Tonawanda News

Columns

June 22, 2014

DUVALL: Cap-and-trade law makes sense

Tonawanda News — In a forceful op-ed in Saturday's New York Times, former Treasury Secretary Hank Paulson makes a convincing case for his fellow Republicans to rethink their position on climate change.

While the Obama administration has already taken steps to reduce coal-fired power plant emissions, a comprehensive approach to reducing greenhouse gas is still sorely needed. Specifically, W.'s former money man calls on Congress to pass what's known as cap-and-trade legislation, or a tax on carbon emissions. 

Of course, this is the Republican Party we're talking about so an even-handed analysis of facts isn't likely to do very much persuading — but it's worth revisiting the issue nonetheless. 

So what is cap-and-trade? Well, simply put, the federal government would put a limit on the amount of carbon emissions for every business. After a business passes that cap, they would either pay a tax or buy (or trade for) emissions from other businesses that don't use theirs.

Conservatives have reviled cap-and-trade legislation because they view it as "big government." Paulson rightly points out it's precisely the opposite.

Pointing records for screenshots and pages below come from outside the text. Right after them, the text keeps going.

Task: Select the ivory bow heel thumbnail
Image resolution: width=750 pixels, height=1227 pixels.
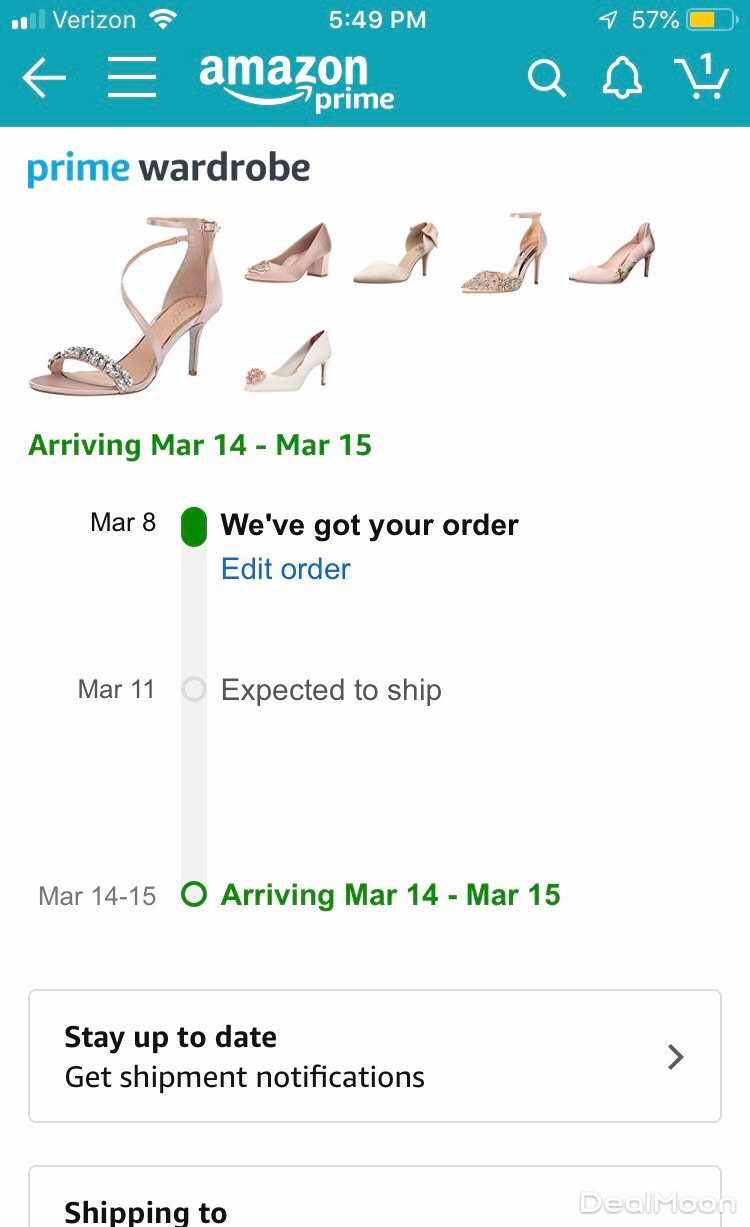Action: (397, 254)

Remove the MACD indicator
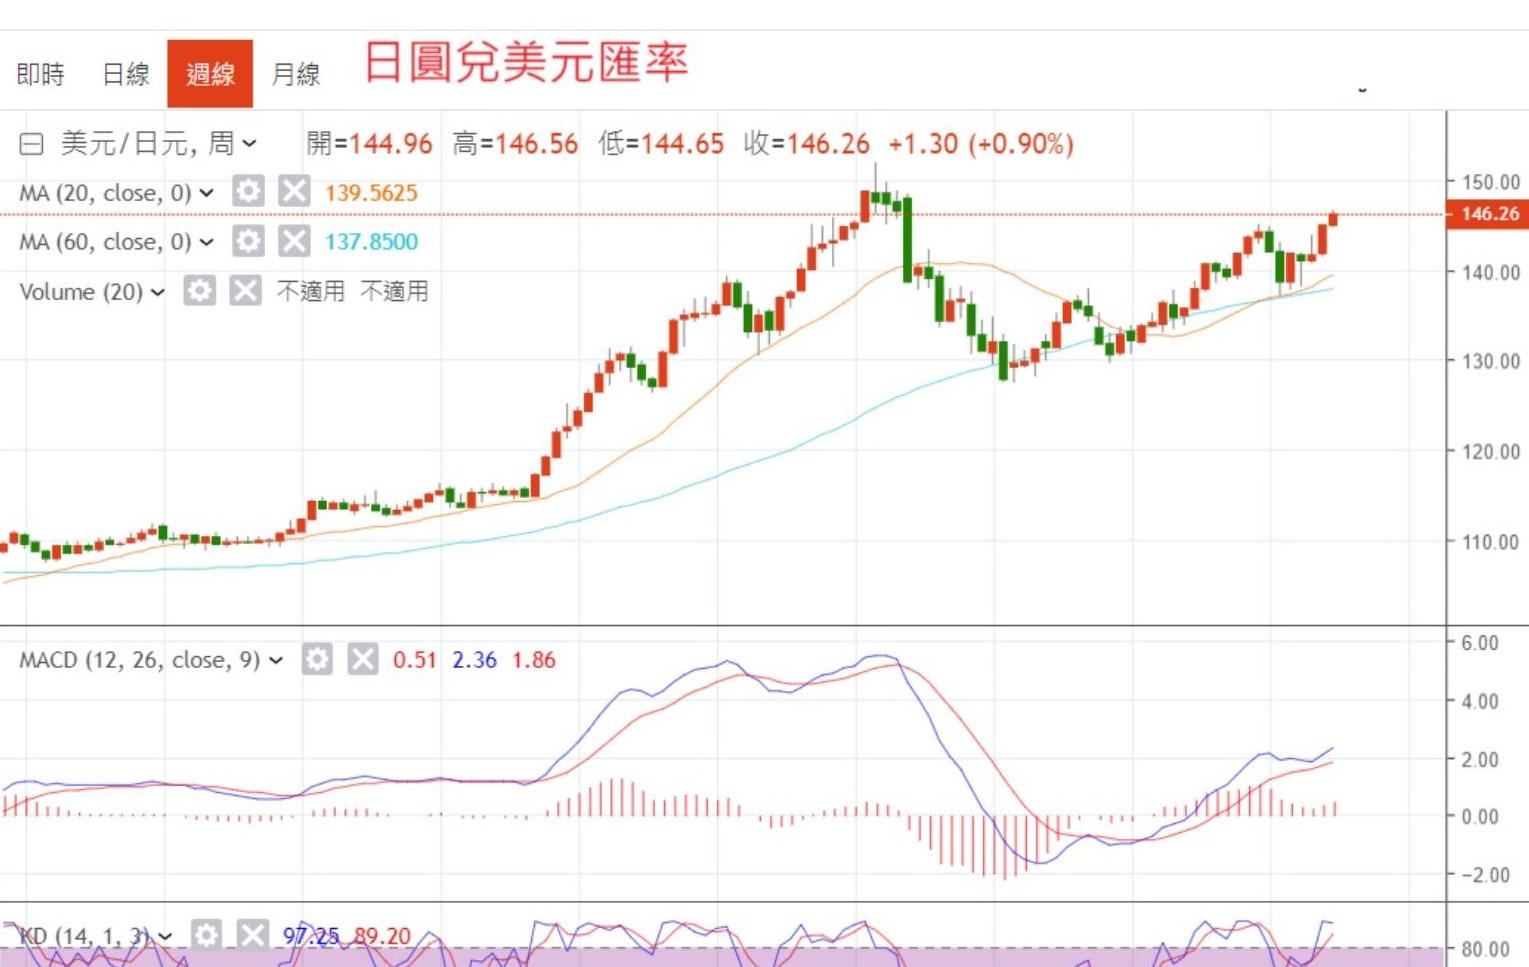tap(361, 660)
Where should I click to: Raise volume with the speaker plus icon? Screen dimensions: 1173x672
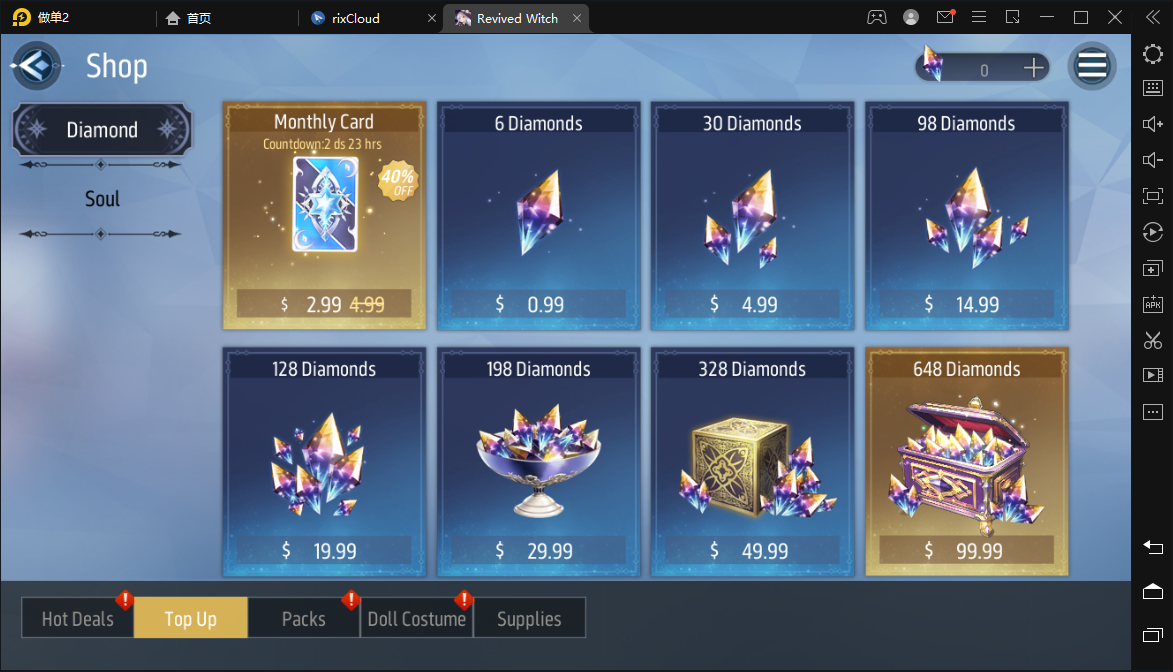(1153, 124)
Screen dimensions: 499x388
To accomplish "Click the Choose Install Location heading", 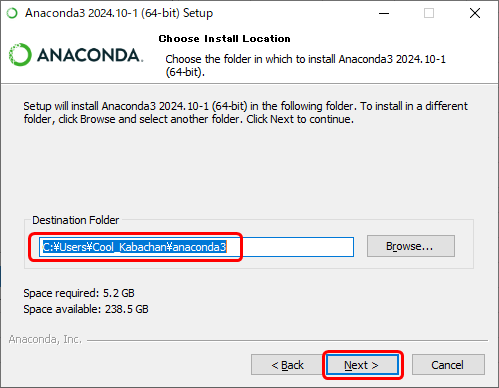I will (224, 39).
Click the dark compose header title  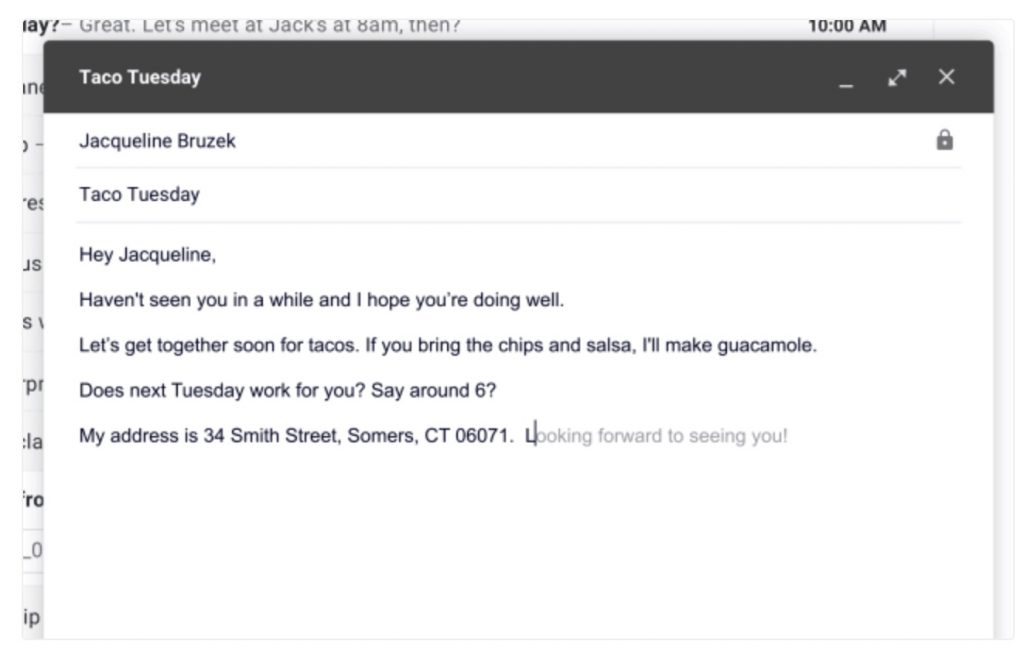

Taxing businesses' carbon emissions would actually incentivize the private sector to find innovative new ways to power up, allowing the invisible hand of our nation's economy to address the problem rather than the government. Sounds pretty conservative to me. (The big government solution would look something like a law making everyone to put a solar panel on their roof.)

"The solution can be a fundamentally conservative one that will empower the marketplace to find the most efficient response (to climate change)," Paulson writes. "We can do this by putting a price on emissions of carbon dioxide — a carbon tax. Few in the United States now pay to emit this potent greenhouse gas into the atmosphere we all share. Putting a price on emissions will create incentives to develop new, cleaner energy technologies."